Women's and Gender Studies Program

 

Date of this Version

12-2007

Comments

Published in Sexuality Research and Social Policy: Journal of NSRC, Vol. 4, Issue 4, p . 120-1 22, electronic ISSN 1553-661 0. Copyright (c) 2007 by the National Sexuality Research Center; published by University of California Press. Used by permission.

Abstract

To begin with, although Daniels's work could be categorized as political science, part of this book's appeal is that it addresses what we historians might call a massive hole in the historiography--in this case, regarding men's health. In other words, we just do not know very much about this topic, nor do we know much about its history. Ironically, this dearth of knowledge stands in stark contrast to the wealth of information about the history of women's health--something that might seem a bit odd given the feminist argument that history has more often been about men than about women. However, part of the explanation for why the interest in women's health has trumped a focus on men's health lies in history itself: The desire to understand the history of women's health arose in the late 1960s and the 1970s, precisely when second-wave feminism, women's history, and the women's health movement--which, in 1973, produced Our Bodies, Ourselves (Boston Women's Health Book Collective), the groundbreaking work about women's health-were all picking up steam. Add to these factors the concurrent push within the field of history to engage in social history--a trend that medical historians translated into accounts focused more on patients and society and less on great doctors, scientists, and medical discoveries and what emerged was a vibrant new body of scholarship about the history of medicine, health, and society. Given its intellectual and activist heritage, this social history has, for the most part, been rooted firmly in the experiences of women and, in particular, their reproductive health.

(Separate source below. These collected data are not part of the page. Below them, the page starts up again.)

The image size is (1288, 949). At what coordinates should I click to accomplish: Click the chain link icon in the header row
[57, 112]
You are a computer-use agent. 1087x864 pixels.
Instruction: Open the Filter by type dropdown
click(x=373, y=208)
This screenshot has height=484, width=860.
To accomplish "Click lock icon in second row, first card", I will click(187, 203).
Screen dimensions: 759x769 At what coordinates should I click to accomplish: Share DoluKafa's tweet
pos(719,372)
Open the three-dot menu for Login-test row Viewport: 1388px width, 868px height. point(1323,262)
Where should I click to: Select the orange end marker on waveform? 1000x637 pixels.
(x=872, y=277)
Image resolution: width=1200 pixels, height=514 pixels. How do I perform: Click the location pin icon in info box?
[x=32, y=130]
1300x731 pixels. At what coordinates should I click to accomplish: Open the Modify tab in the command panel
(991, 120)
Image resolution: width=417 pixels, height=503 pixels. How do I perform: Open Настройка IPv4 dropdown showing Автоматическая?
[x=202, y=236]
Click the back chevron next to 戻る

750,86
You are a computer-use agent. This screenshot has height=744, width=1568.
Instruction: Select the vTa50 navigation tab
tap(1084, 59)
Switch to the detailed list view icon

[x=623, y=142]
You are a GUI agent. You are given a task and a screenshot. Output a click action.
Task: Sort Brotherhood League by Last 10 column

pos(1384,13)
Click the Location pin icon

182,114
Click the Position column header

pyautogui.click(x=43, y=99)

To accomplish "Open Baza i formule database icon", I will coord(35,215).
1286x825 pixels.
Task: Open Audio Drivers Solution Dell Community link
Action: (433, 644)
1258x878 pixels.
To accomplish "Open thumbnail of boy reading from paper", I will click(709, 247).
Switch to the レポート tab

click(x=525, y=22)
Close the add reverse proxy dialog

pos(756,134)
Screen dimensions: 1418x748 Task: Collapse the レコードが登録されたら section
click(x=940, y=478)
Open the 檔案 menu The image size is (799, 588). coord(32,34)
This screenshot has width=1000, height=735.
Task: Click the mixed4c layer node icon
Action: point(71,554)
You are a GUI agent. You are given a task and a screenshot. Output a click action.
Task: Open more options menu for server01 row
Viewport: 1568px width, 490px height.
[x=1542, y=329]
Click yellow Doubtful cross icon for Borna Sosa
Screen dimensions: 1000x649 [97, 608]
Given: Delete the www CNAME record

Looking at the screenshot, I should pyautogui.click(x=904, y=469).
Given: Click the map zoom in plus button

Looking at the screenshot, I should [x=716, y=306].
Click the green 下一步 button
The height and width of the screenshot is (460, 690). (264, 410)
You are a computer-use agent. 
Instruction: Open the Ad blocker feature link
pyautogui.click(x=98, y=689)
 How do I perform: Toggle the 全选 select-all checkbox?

In writing this book, therefore, Daniels, along with other historians such as Leslie Reagan (1997), is looking to fill what has for too long been a rather large, gaping hole in the history of men's health. Furthermore, she does so in a way that resonates with what sociologist Michael Kimmel (1996) called upon scholars to do: to apply the tools and methods feminists developed for understanding women and femininity in order to understand (paradoxically enough) men and masculinity. This shift, it seems to me, is important because, as Kimmel himself thoughtfully-- and with full awareness of the irony--noted: "American men still have no history in part, I believe, because we haven't known what questions to ask (p. 2)."